Exercise -> Within the records below is a range that opens at the line with "Select the Global overview section heading" and closes at the line with "You are a computer-use agent. The image". Return that range word for word, both ends included, and only that range.

Records to use ->
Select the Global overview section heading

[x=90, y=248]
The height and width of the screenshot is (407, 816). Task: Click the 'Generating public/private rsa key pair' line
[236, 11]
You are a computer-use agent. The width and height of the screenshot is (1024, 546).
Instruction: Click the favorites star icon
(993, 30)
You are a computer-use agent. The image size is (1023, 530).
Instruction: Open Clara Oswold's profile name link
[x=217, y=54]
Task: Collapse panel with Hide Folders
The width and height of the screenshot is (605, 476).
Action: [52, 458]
* * *
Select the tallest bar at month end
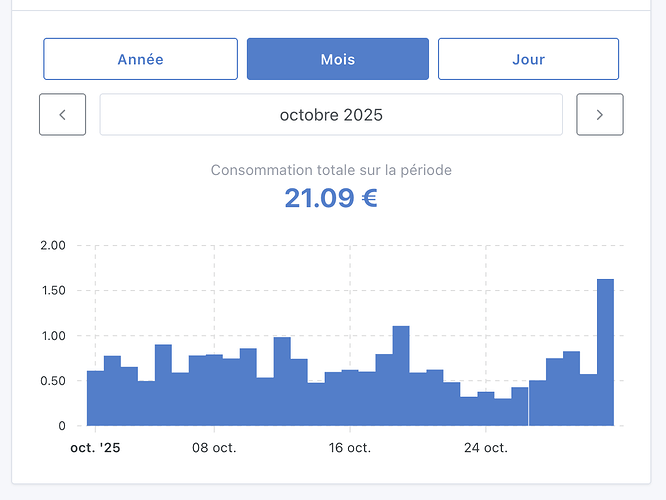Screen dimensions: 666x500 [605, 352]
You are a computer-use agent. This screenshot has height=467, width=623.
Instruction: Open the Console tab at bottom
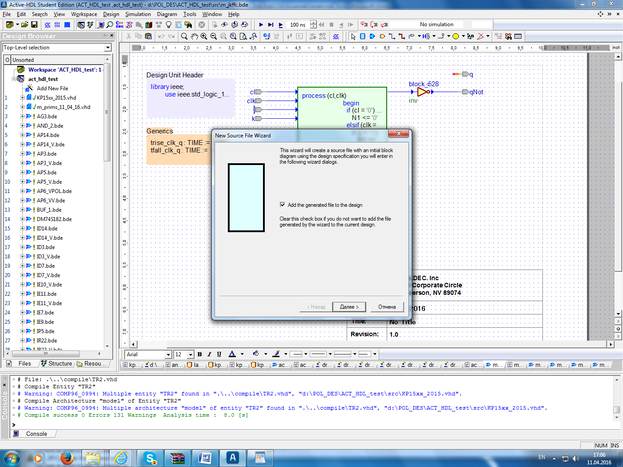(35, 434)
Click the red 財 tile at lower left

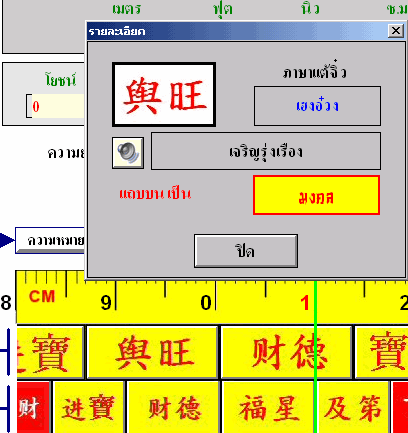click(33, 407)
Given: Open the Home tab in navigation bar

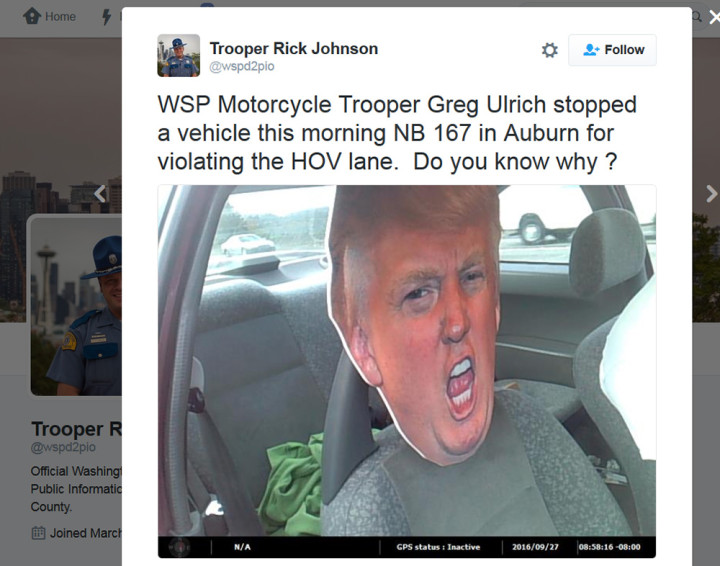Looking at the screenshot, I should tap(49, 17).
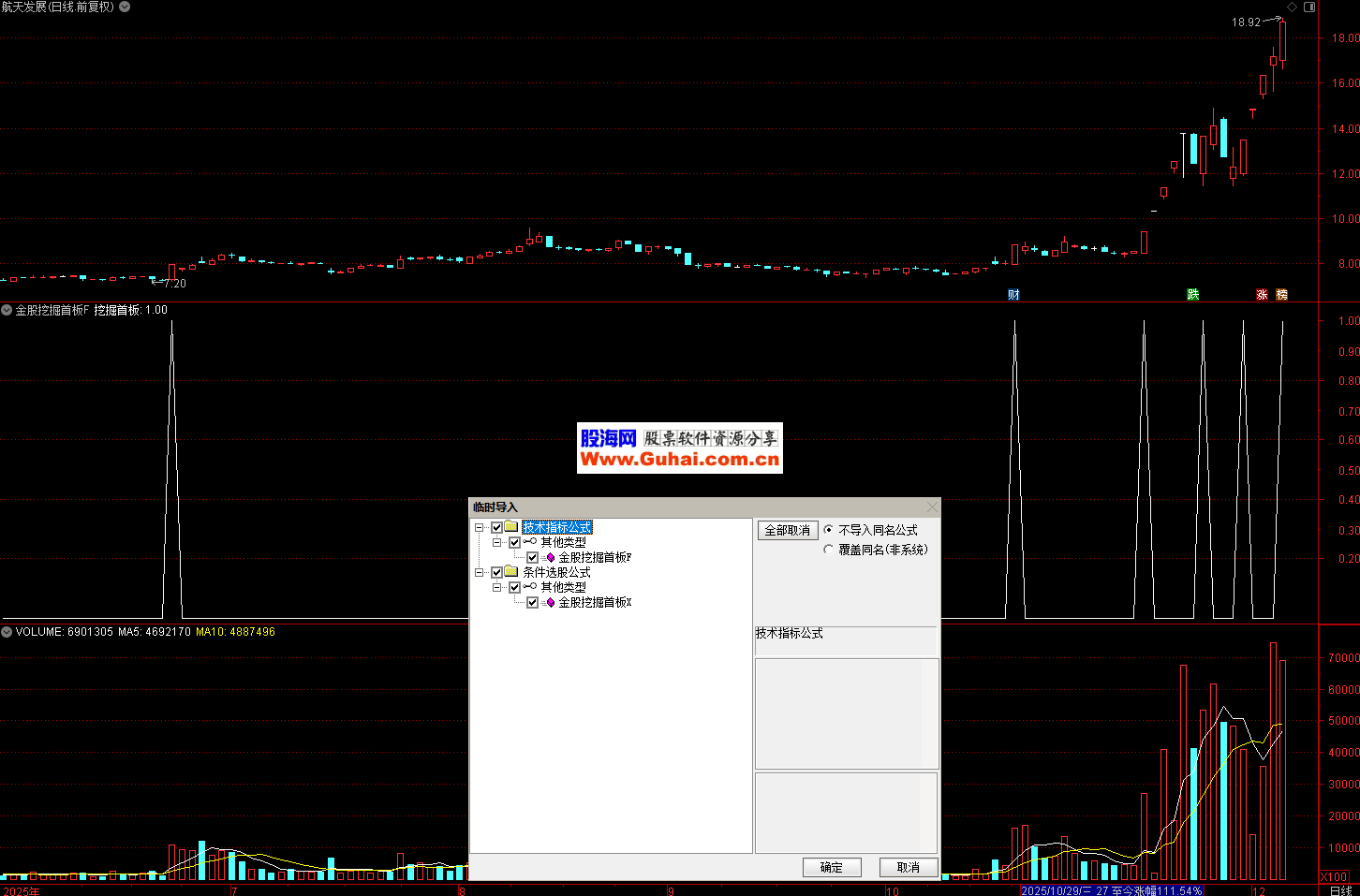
--
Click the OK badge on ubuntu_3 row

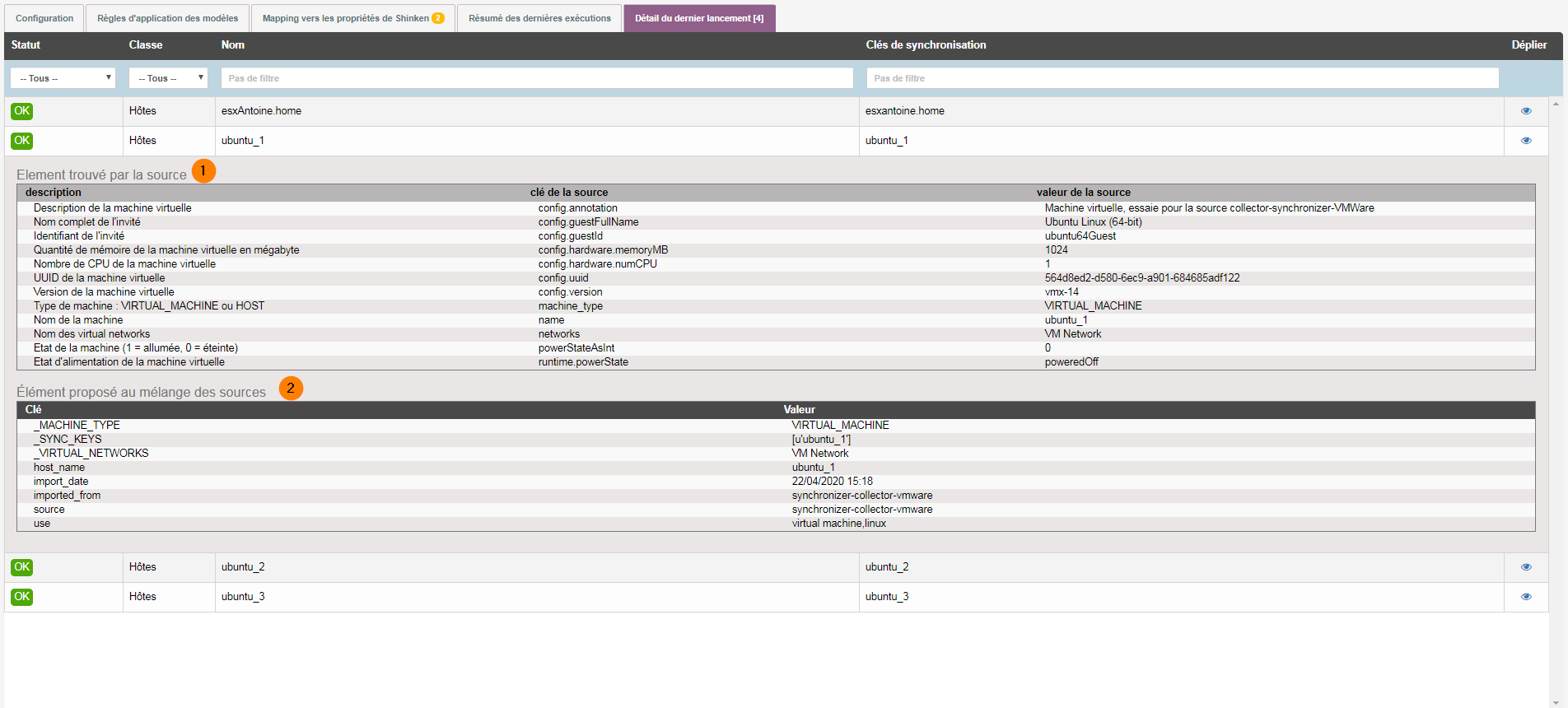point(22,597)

Response to the exercise ->
Select the Global overview section heading

[x=90, y=248]
The height and width of the screenshot is (407, 816). Task: Click the 'Generating public/private rsa key pair' line
[236, 11]
You are a computer-use agent. The width and height of the screenshot is (1024, 546).
Instruction: Click the favorites star icon
(993, 30)
You are a computer-use agent. The image size is (1023, 530).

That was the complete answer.